AMHERST, Mass. – Thanks to the work of computer science researchers at the University of Massachusetts Amherst, the online database of the country’s millions of inventors and patents will be much better to navigate for innovators, business and policy makers.
A team of UMass Amherst computer scientists took the top prize in an international competition sponsored by the U.S. Patent and Trademark Office (USPTO) and U.S. Department of Commerce. They designed a computer algorithm that rapidly removes inventor ambiguity from patent records, which will provide users more efficient and effective searches. Their winning approach will be incorporated into the USPTO’s new online platform, PatentsView.
The team, advised by professor Andrew McCallum’s Information Extraction and Synthesis Laboratory, produced the winning algorithm to take the top prize, which attracted entries from China, Germany, Australia, Belgium and the United States. McCallum, who is also the director of the UMass Center for Data Science, says other team members included graduate students Nicholas Monath and Ari Kobren; Michael Wick, now at Oracle Labs; Sameer Singh, now at the University of Washington, and Jack Sullivan, now at Cambridge Semantics.
Undersecretary of Commerce for Intellectual Property and USPTO director Michelle K. Lee said the goal of the workshop was “to encourage the development of novel approaches to reveal inventor identities across nearly 40 years of U.S. patent data.” It will provide users more efficient and effective searches of the country’s millions of inventors and patents.
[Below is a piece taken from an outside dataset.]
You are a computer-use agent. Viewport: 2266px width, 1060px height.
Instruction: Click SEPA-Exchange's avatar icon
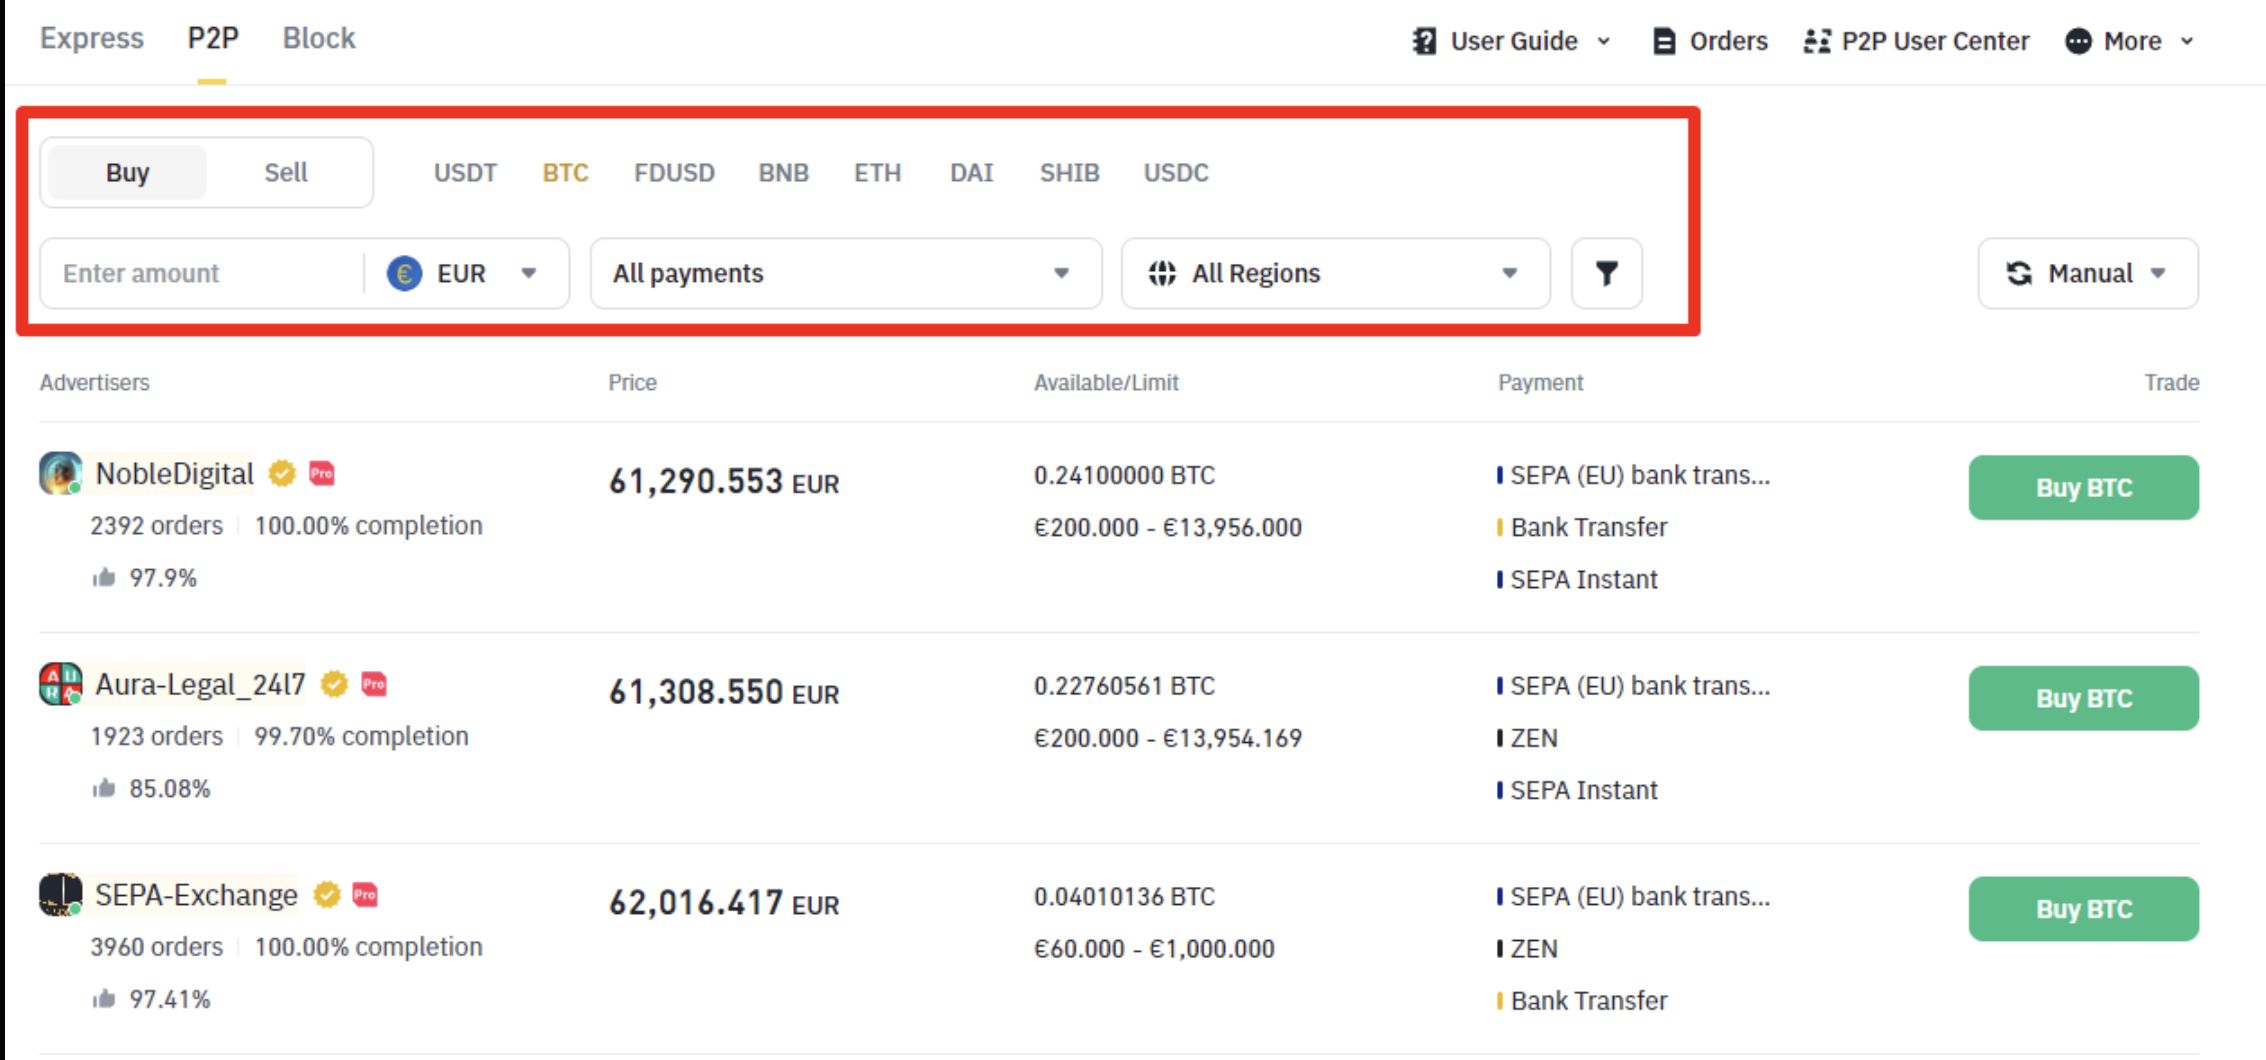[60, 895]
As part of its win, the lab will receive a $25,000 stipend for technical guidance on applying the “entity disambiguation” algorithm to millions of patent records in the PatentsView platform.
“Winning was a great honor and it’s a thrill to know this research will be used by the USPTO for the public good,” says Monath, a native of Harvard, Mass. “The workshop also provided the opportunity to talk with people outside of computer science, in economics and policy, who rely on inventor data, which gave me new perspective for my research.”
The UMass team took the top prize because its solution excelled in time and accuracy. “We had the fastest system in the competition and the system with the highest accuracy score,” Monath says.
Entity disambiguation means differentiating among many individuals (entities) with similar attributes and grouping them together correctly, that is, unambiguously, says Monath, who studies machine learning and natural language processing. Inventor disambiguation is important to the USPTO because inventors often appear in patent records with different names, spellings and nicknames or because multiple inventors may have the same name.
Such ambiguities in the current system make data queries unreliable, requiring time-consuming manual intervention, the computer scientists explain. The competition asked contestants to “disambiguate” the inventors of over 12 million patent recordsfiled between 1976 and 2014. Given the large size of the data set, manual data resolution would be unreasonable, which is why automated methods are necessary, they add.
Monath says, “Our method uses a hierarchical approach to disambiguation, which has several advantages over alternative pairwise approaches. Our method considers groups of two or more mentions in determining the disambiguation and has a more efficient disambiguation procedure.”
Russell Slifer, USPTO deputy director, said at the competition workshop that PatentsView, a new web tool for the public to explore its warehouse of patenting data in the U.S., is intended to help innovators, business and policy makers by democratizing USPTO data. The office had always made 225 years of patent and trademark data available to the public, but it was difficult to use because of inconsistent formatting and complicated data formats. These cause inventor ambiguities, making the data useable only by the few people willing to spend the required time and effort.
PatentsView provides a more accessible online interface for patent searches. It allows any user to explore technological, regional and individual-level patent trends via search filters with multiple viewing options.